Elon Musk marca distancia de Milei y reconoce falta de empatía en el símbolo de la “motosierra”

El propio Elon Musk terminó moderando el entusiasmo que había mostrado hacia Javier Milei y su símbolo de ajuste: la famosa “motosierra”. En un intercambio público, el magnate de Tesla y X (ex Twitter) reconoció que se dejó llevar por el espectáculo y admitió: “Valid point. Milei me dio la motosierra entre bambalinas y salí con ella, pero, en retrospectiva, le faltó empatía”.

Ph: Agencia NA

La referencia remite a la escena de mayo en el foro del Milken Institute, cuando Milei le obsequió a Musk una réplica de la motosierra, emblema de su cruzada contra el gasto público. El episodio había sido festejado por el entorno libertario como una señal de apoyo global a las ideas de recorte.

Sin embargo, la frase del empresario, que reapareció en el contexto de un debate sobre el techo de deuda en EE.UU., revela un matiz: Musk comprendió que el gesto podía percibirse como una banalización del sufrimiento que el ajuste provoca en las personas.

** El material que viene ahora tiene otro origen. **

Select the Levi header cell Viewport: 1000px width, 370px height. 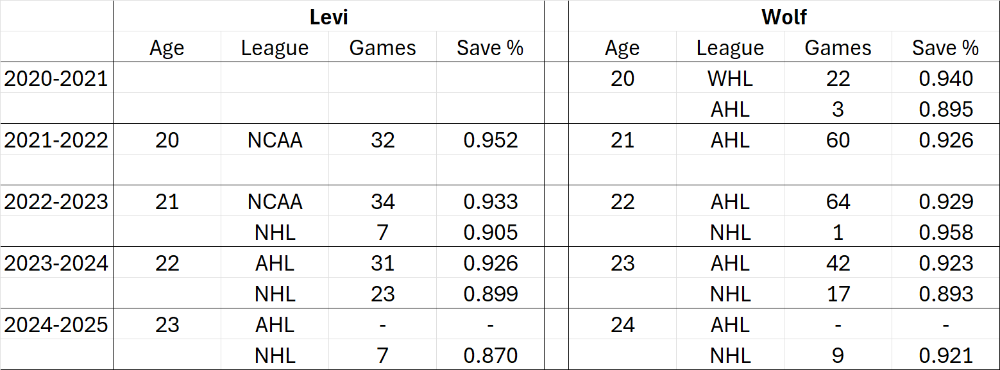coord(328,17)
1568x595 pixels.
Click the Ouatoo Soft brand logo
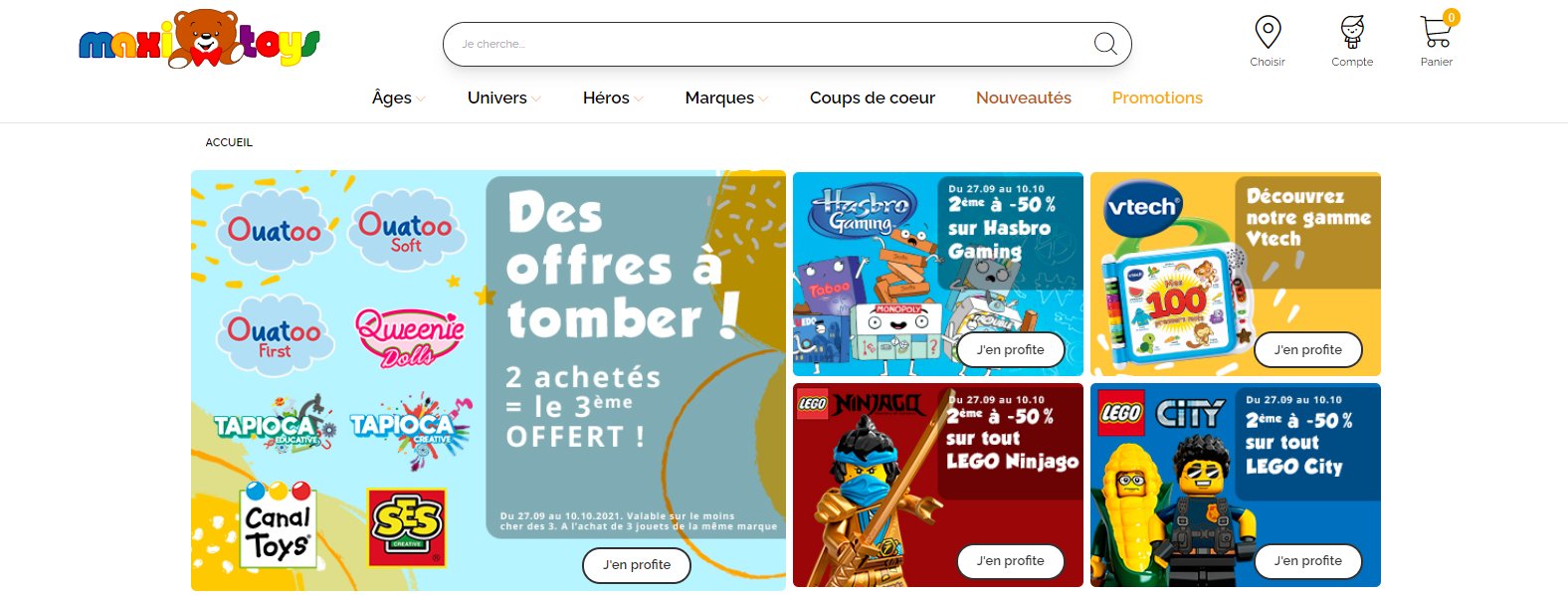pyautogui.click(x=405, y=230)
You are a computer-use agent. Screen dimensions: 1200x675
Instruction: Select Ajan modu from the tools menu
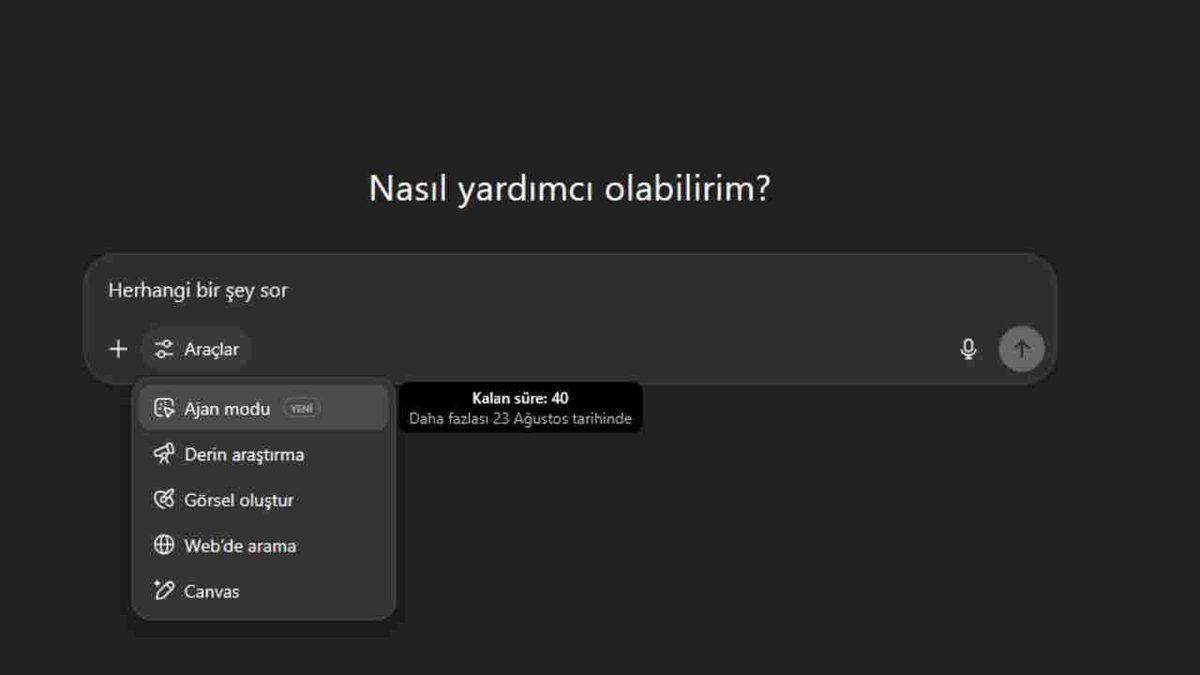click(225, 408)
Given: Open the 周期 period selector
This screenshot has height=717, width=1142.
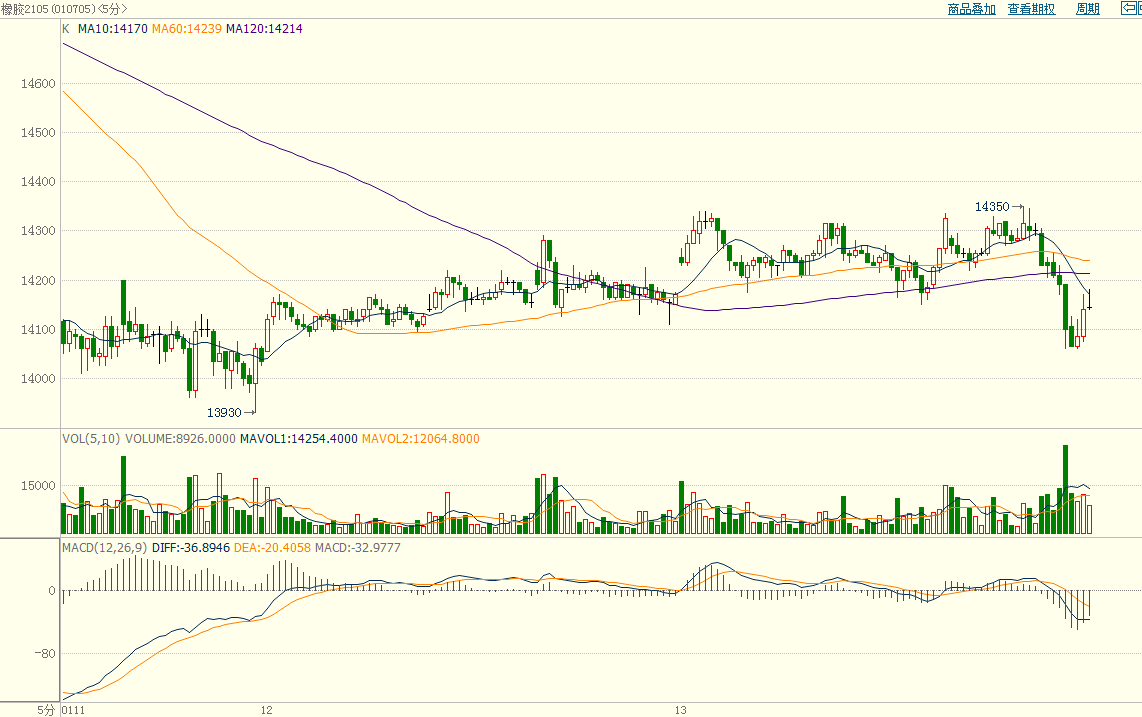Looking at the screenshot, I should coord(1087,9).
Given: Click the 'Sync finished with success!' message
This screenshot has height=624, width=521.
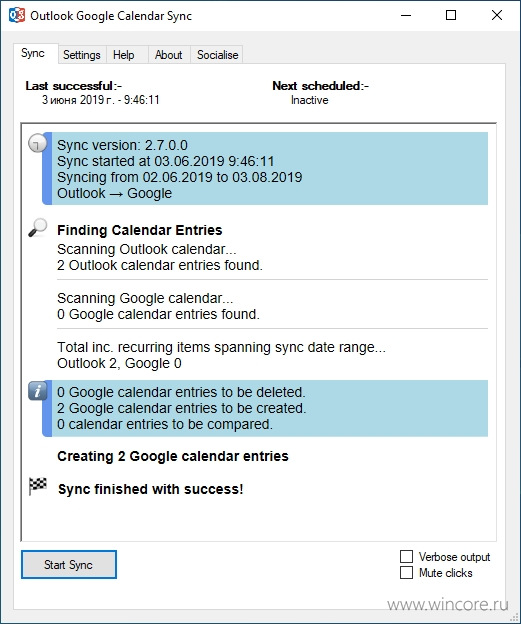Looking at the screenshot, I should (150, 489).
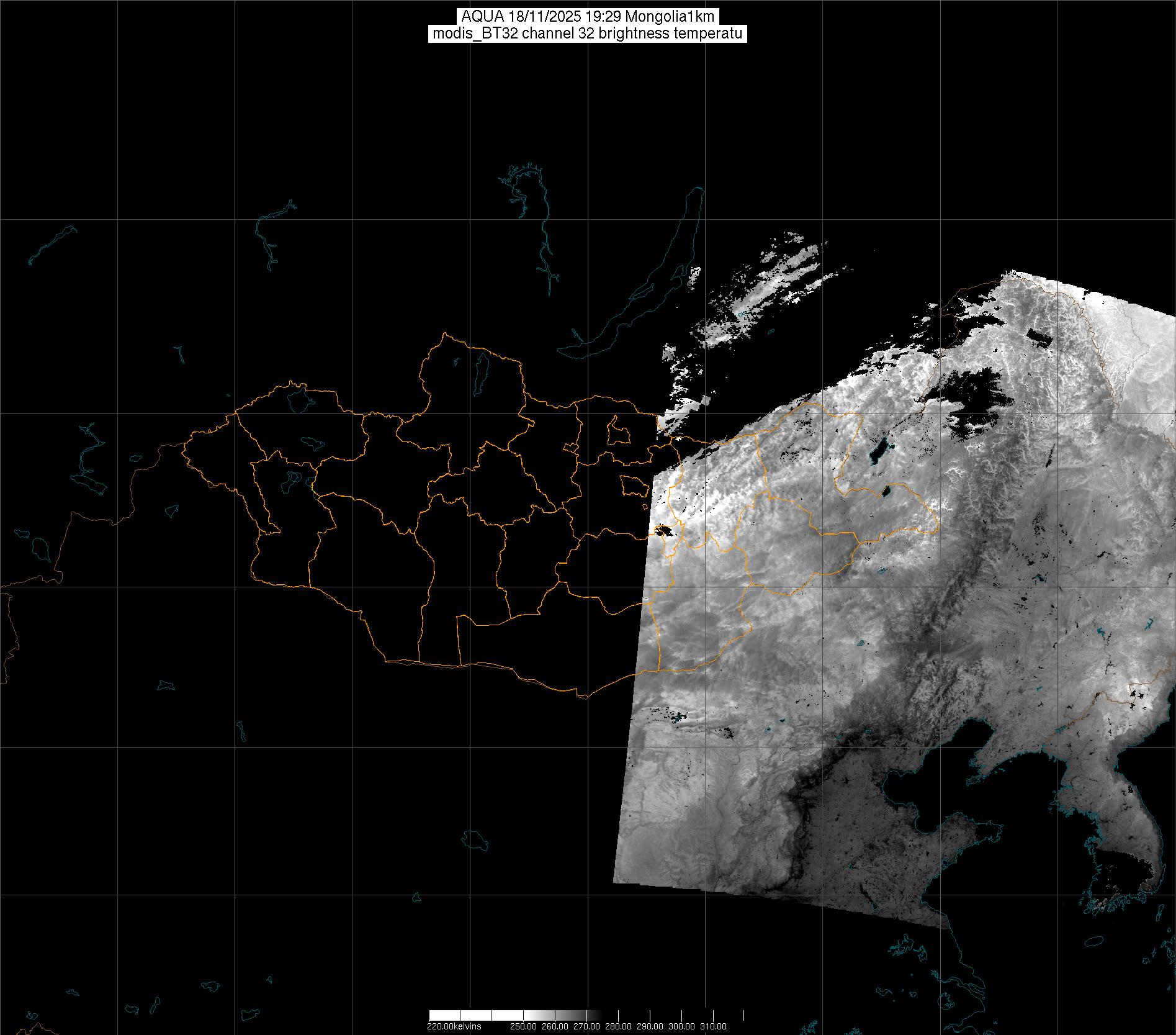Click the 220.00kelvins colorbar label
The width and height of the screenshot is (1176, 1035).
pos(454,1026)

Musk venía de presionar al Congreso estadounidense para autorizar recortes en el gasto federal, al borde de un posible default de la deuda de su país, pero sus propios críticos le recordaron que la motosierra no puede ser el único símbolo de una política económica responsable. Fue en ese contexto que el empresario matizó su respaldo a Milei, deslizando que la motosierra —como imagen de la motosierra social— puede terminar reflejando más crueldad que coraje.

El gesto de Musk es, en el fondo, un baño de realidad para el Gobierno argentino, que pretendía capitalizar la foto con el magnate como un aval a sus políticas de recorte extremo. Las declaraciones del empresario muestran que, incluso entre defensores del capitalismo más agresivo, hay límites simbólicos y éticos cuando se trata de ajustes que golpean a los más vulnerables.

Milei, que construyó buena parte de su legitimidad discursiva sobre la retórica de la motosierra, queda ahora con un aliado menos fervoroso y obligado a repensar su forma de comunicar reformas que ya despiertan un alto nivel de conflicto social. La motosierra, convertida en meme político, ahora también funciona como advertencia: el ajuste puede ser celebrado en los círculos financieros, pero difícilmente empatiza con la vida real de millones de personas.